VERSO IL SUD
 

verso il sud recensione

 
Inspiegabilmente in ritardo nei confronti del Festival di Venezia (dove ha ricevuto il premio “Mastroianni” per il miglior attore emergente) arriva sugli schermi italiani questo film di Laurent Cantet, regista più volte apprezzato per due piccoli gioielli sul mondo del lavoro (“A tempo pieno”, “Risorse umane”). “Verso il Sud”, basato su tre racconti brevi di Dany Laferrière, è un’opera di fronte alle quale non si può non rimanere alquanto perplessi. Sicuramente seria ed impegnata, lascia un po’ interdetto lo spettatore che non sa bene come interpretarla: atto d’accusa al nuovo colonialismo americano? requisitoria contro i regimi dittatoriali del Terzo Mondo? analisi di una società in cui le differenze tra le classi sono immense? quadro di una terra che può contemporaneamente comunicare attrazione e rifiuto, un luogo idealizzato  
 
e frainteso? affresco di una civiltà in cui razzismo violenza prostituzione la fanno da padroni? denuncia di un Occidente ormai stanco e frustrato? indicazione di un possibile terreno d’incontro tra Nord ricco e Sud povero (o al contrario affermazione della loro antropologica incomunicabilità)? esaltazione dell’amore a qualsiasi prezzo? constatazione della nuova condizione della donna? ritratto di come questa  
non riesca a separare il puro divertimento sessuale dal coinvolgimento sentimentale e di come le illusioni facilmente possano facilmente trasformarsi in disillusioni? Troppa carne al fuoco. Ciascuna di queste ipotesi potrebbe essere valida: il film contiene tracce di ognuna di esse, ma in maniera talmente labile e sfumata che continuamente ti chiedi cosa il regista voglia comunicare. Il tutto reso più difficile dallo stile scelto da Cantet: asciutto ed essenziale al massimo (quasi asettico), senza nulla concedere al pubblico che si scopre osservare la vicenda con eccessiva freddezza. La “sobrietà” è una virtù del cinema francese… ma qui si tende ad esagerare. Assistiamo a un resoconto “clinico” di un regista “avaro” di sentimenti che sembra voler ignorare che il cinema è “anche” emozione.

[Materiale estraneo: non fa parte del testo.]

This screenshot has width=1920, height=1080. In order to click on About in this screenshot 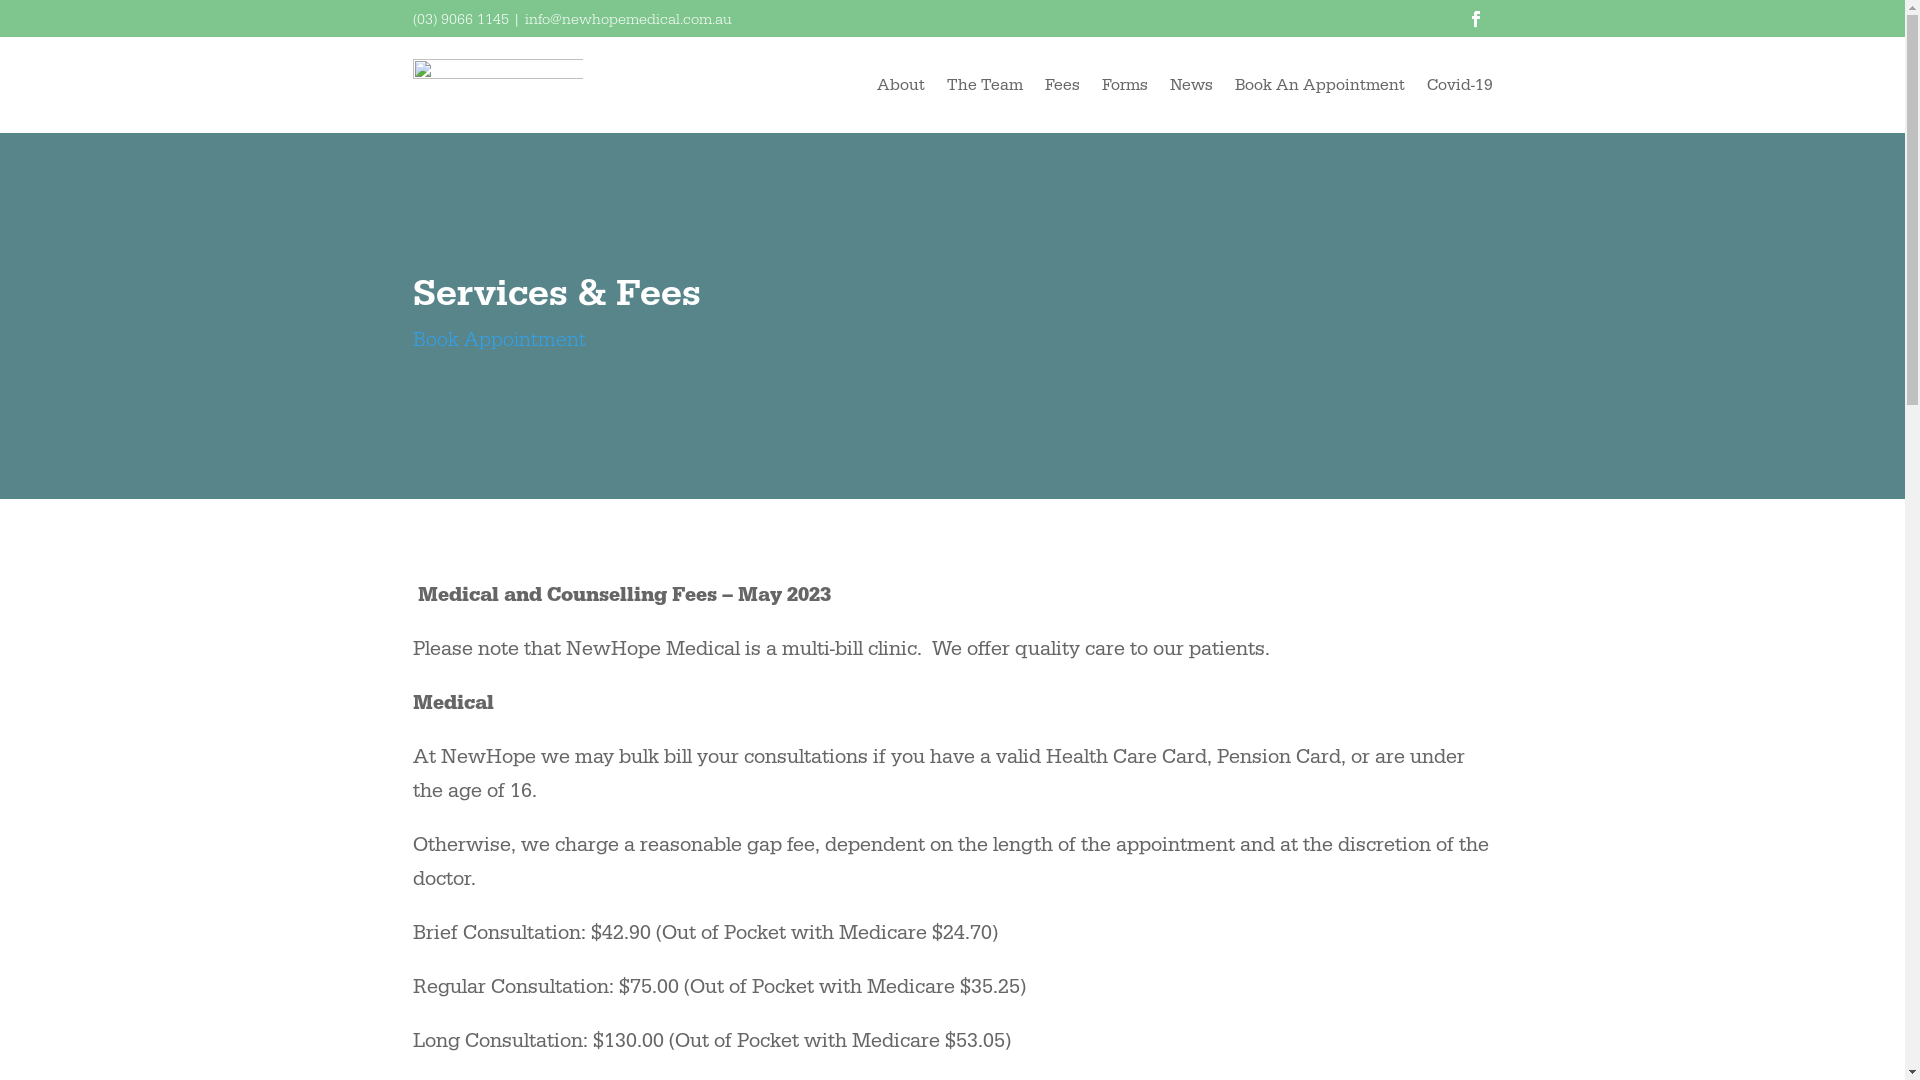, I will do `click(900, 85)`.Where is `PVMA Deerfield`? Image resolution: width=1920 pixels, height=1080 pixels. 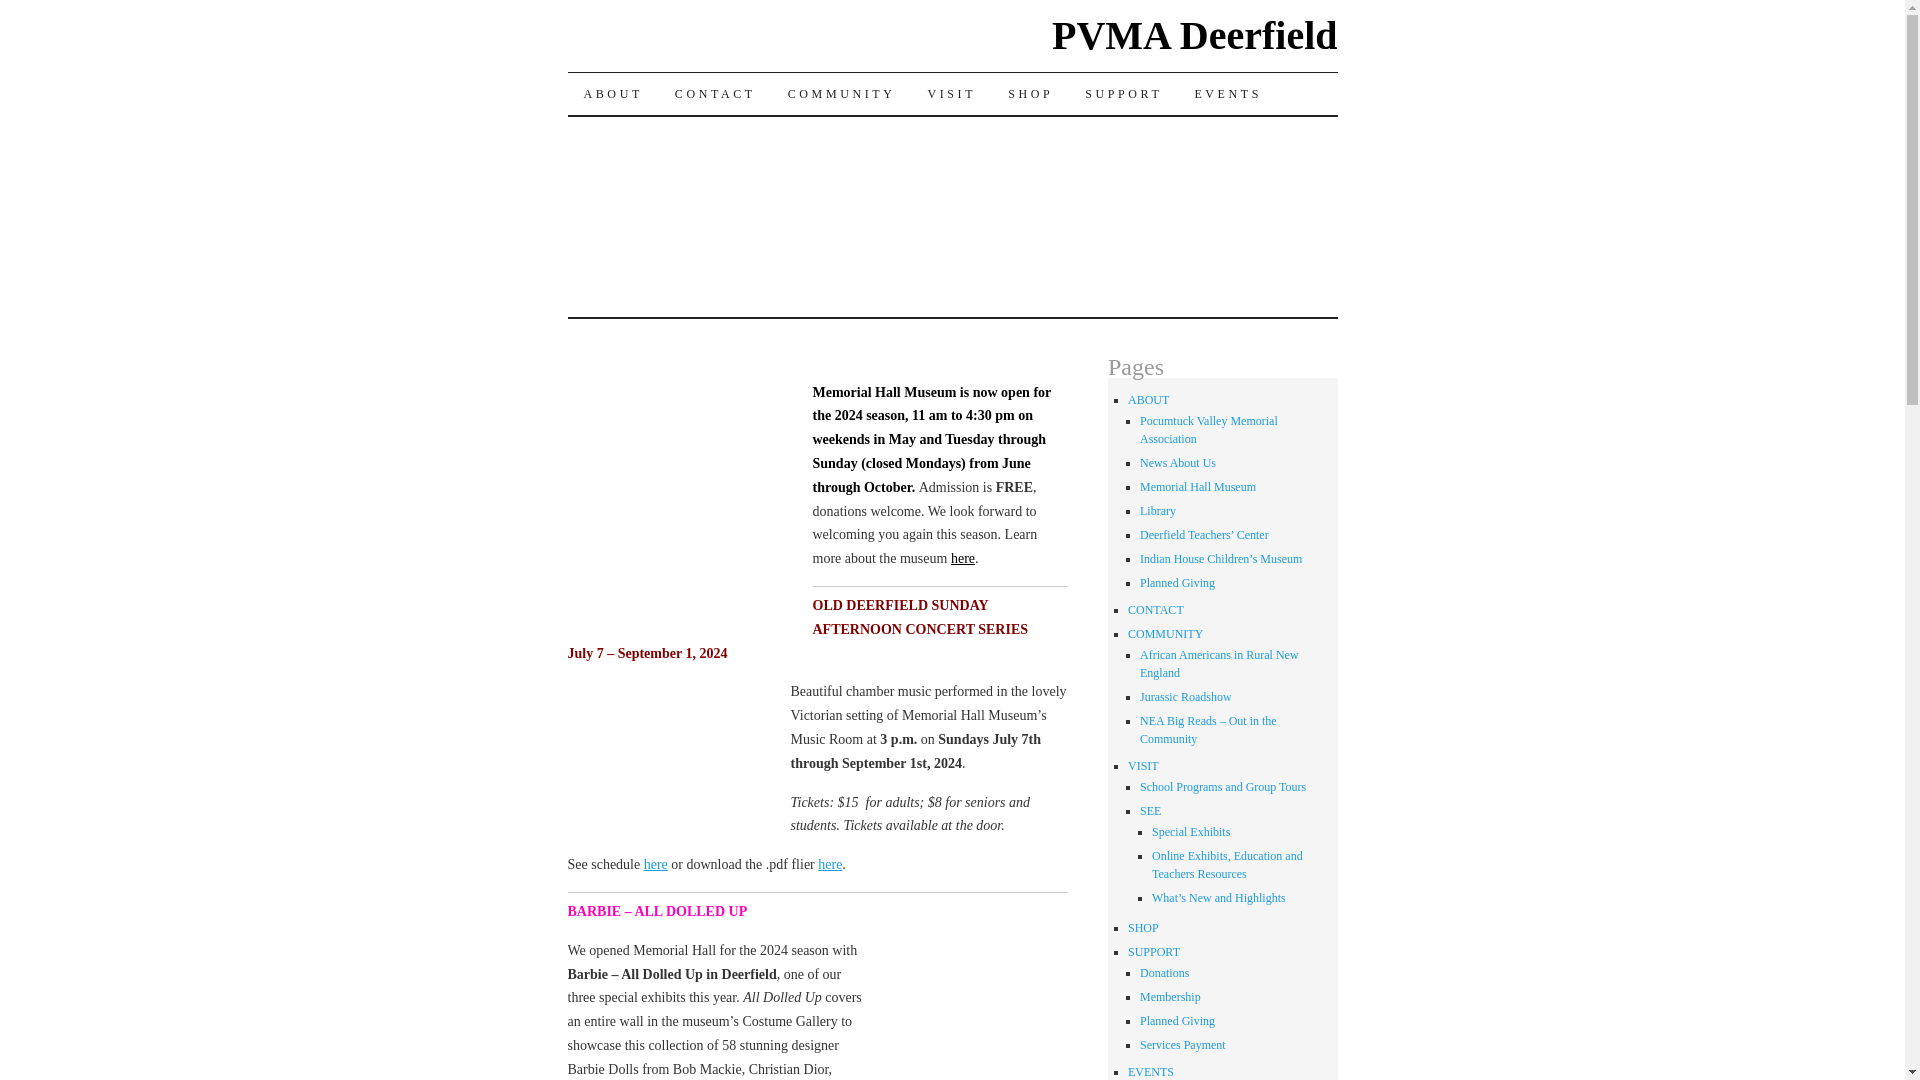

Il parlare del desiderio sessuale delle donne non è ricorrente nella cinematografia (specie di quelle di una certa età). In “Verso il Sud” sono le donne stesse a parlarne, confessandosi davanti alla macchina da presa. E’ la parte più interessante del film ma stranamente Cantet le lascia poco spazio quasi temesse la partecipazione emotiva dello spettatore: ne consegue anche un non soddisfacente approfondimento psicologico delle protagoniste le cui motivazioni non sempre appaiono chiare. Nel complesso, un film problematico che invita quindi alla riflessione e alla discussione, e questo è senz’altro un merito, come lo è l’aver evitato ogni compiacimento folcloristico (sempre in agguato con gli scenari tropicali), ogni orpello da paesaggio paradisiaco. Ottima la prestazione dell’intero cast, tutti da lodare senza riserve.